Rash knows the staying power of coming of age stories.

"We all have a fondness for that time of what I would have told myself, my younger self, if I knew what I know now," Rash said.

And a summer vacation away from the familiarities of home can also raise the stakes, Faxon said.

"It's a little less safe, a little less comfortable, and therefore a little more revealing," he said.

Rash and Faxon had many options after winning the Oscar for "The Descendants," but the two friends decided to return to the first script they had written together. After years of work on the story, Faxon says they were still passionate about it.

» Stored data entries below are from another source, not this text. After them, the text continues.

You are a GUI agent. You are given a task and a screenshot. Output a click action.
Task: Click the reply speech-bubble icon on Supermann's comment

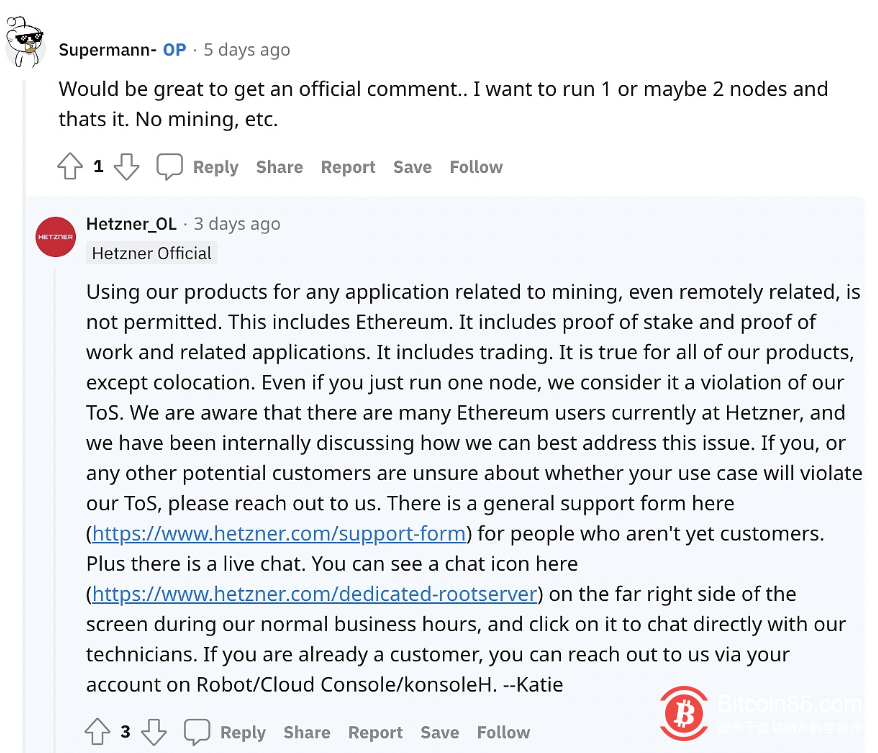pyautogui.click(x=169, y=165)
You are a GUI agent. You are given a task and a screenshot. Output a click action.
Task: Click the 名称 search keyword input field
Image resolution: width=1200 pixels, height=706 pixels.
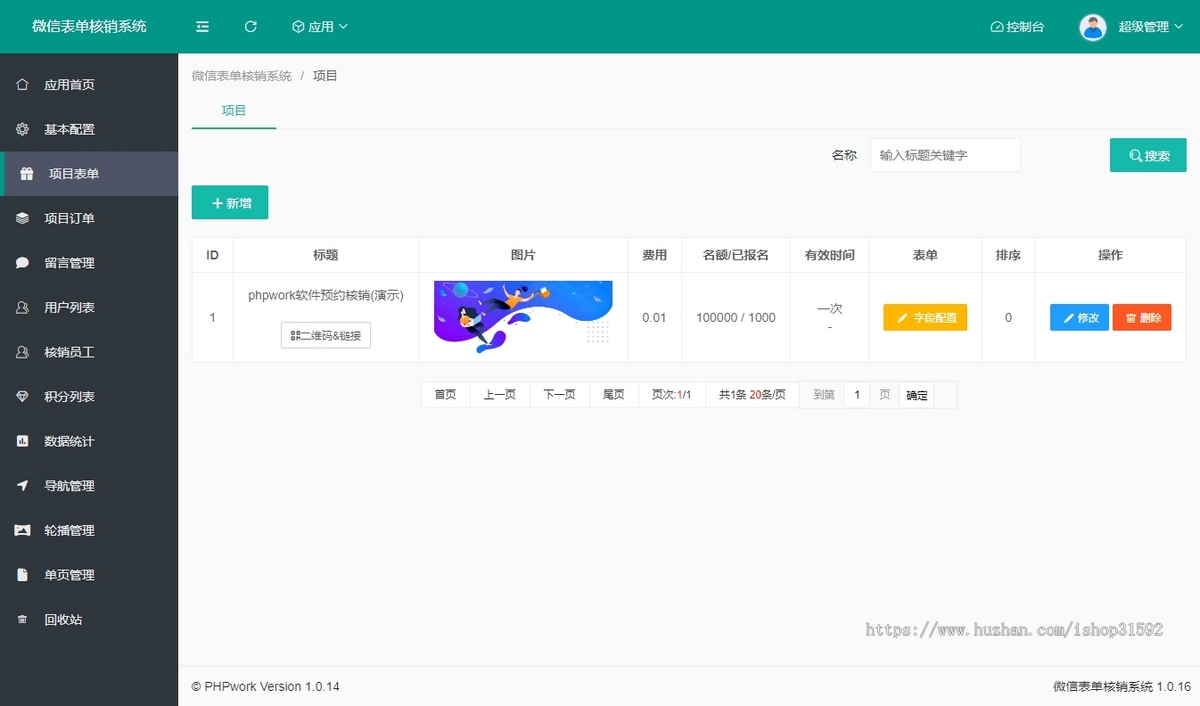(x=944, y=155)
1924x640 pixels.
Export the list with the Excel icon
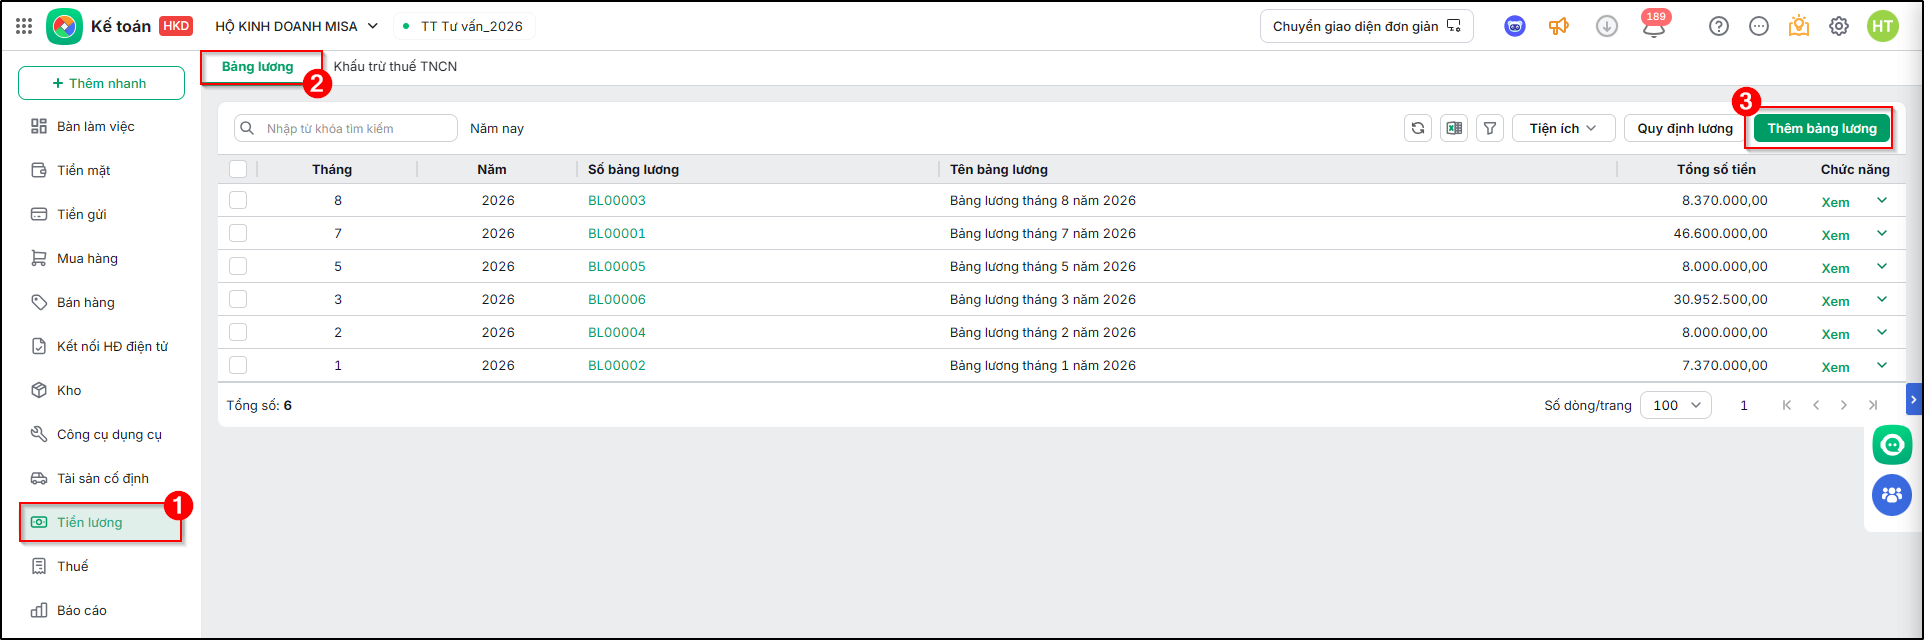click(x=1454, y=128)
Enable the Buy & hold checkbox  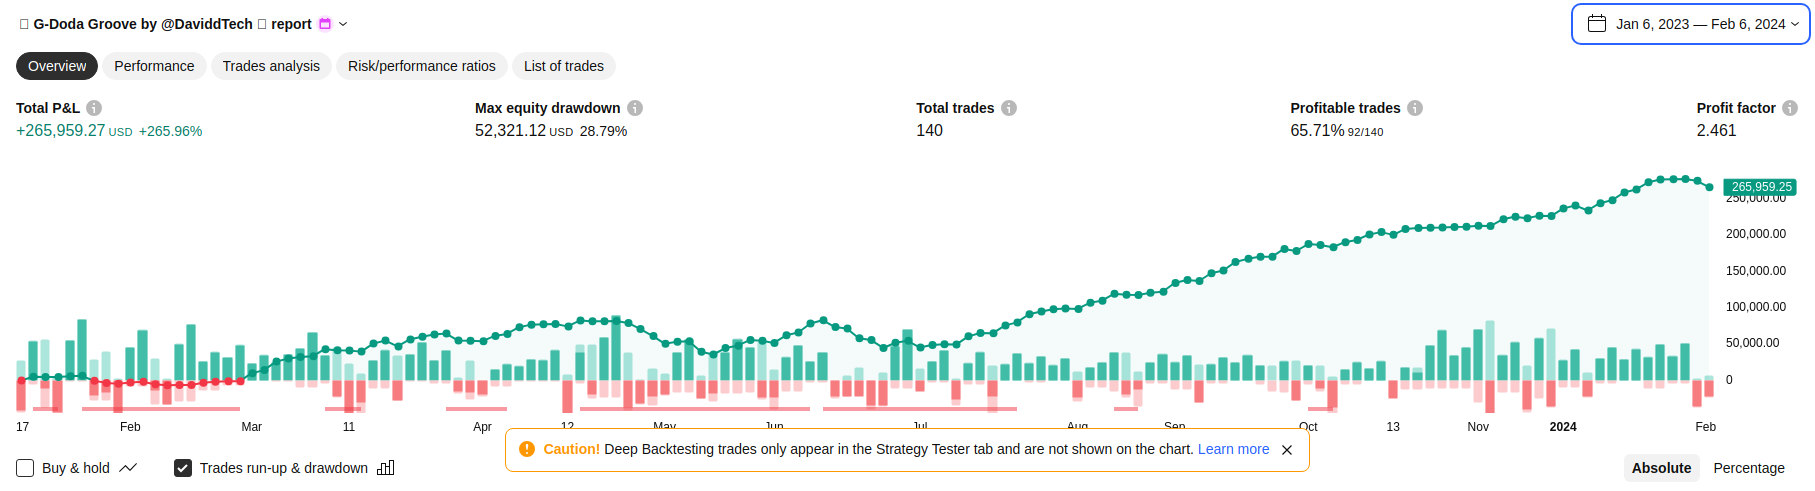pyautogui.click(x=26, y=468)
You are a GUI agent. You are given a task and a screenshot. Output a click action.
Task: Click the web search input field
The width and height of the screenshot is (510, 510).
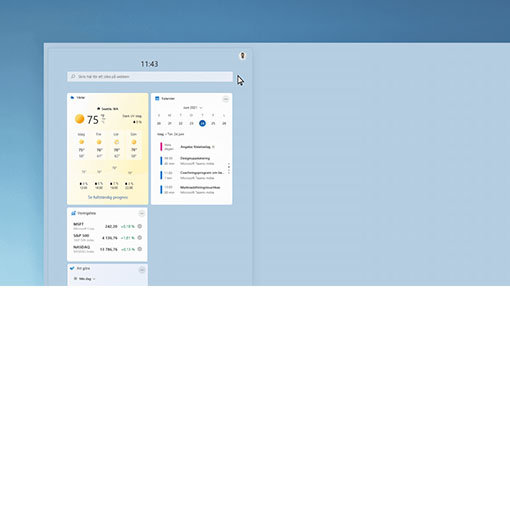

"We sort of used the momentum and the currency, I guess, that we received from "The Descendants" to push this forward as directors as well and sort of do it ourselves," he said.

Using their connections as actors, they assembled a superb cast: Toni Collette plays Duncan's mom, Alison Janney plays a wildly inappropriate neighbor, and Steve Carrell plays Trent, the advice-spewing boyfriend who has maturity issues of his own. Maya Rudolph and Sam Rockwell fill out the cast. Rash says being screenwriters, directors and acting in the film worked -- most of the time, at least.

"The hardest days were when we were in the same scene together," Rash said. "Which was not many, and we had really small parts.

"But we definitely had moments when we were acting... and we sort of got in the middle of this scene and it kept rolling and we realized that there was no one out there to yell cut. And eventually we just heard somebody, one of our producers maybe, said, as a question 'Cut?' And then we were like 'Yeah, we got enough of that awkward silence.'"

And now that it's all over, Rash says of the experience, "Well I don't know if we didn't not go crazy."

"We are no longer friends," Faxon says, laughing.

"Yeah, we are no longer friends," Rash agrees. "So this is the perfect amount of distance for us right now. Just across this desk."

That's not true. They already have two more projects in the pipeline, and expect to be very busy working together.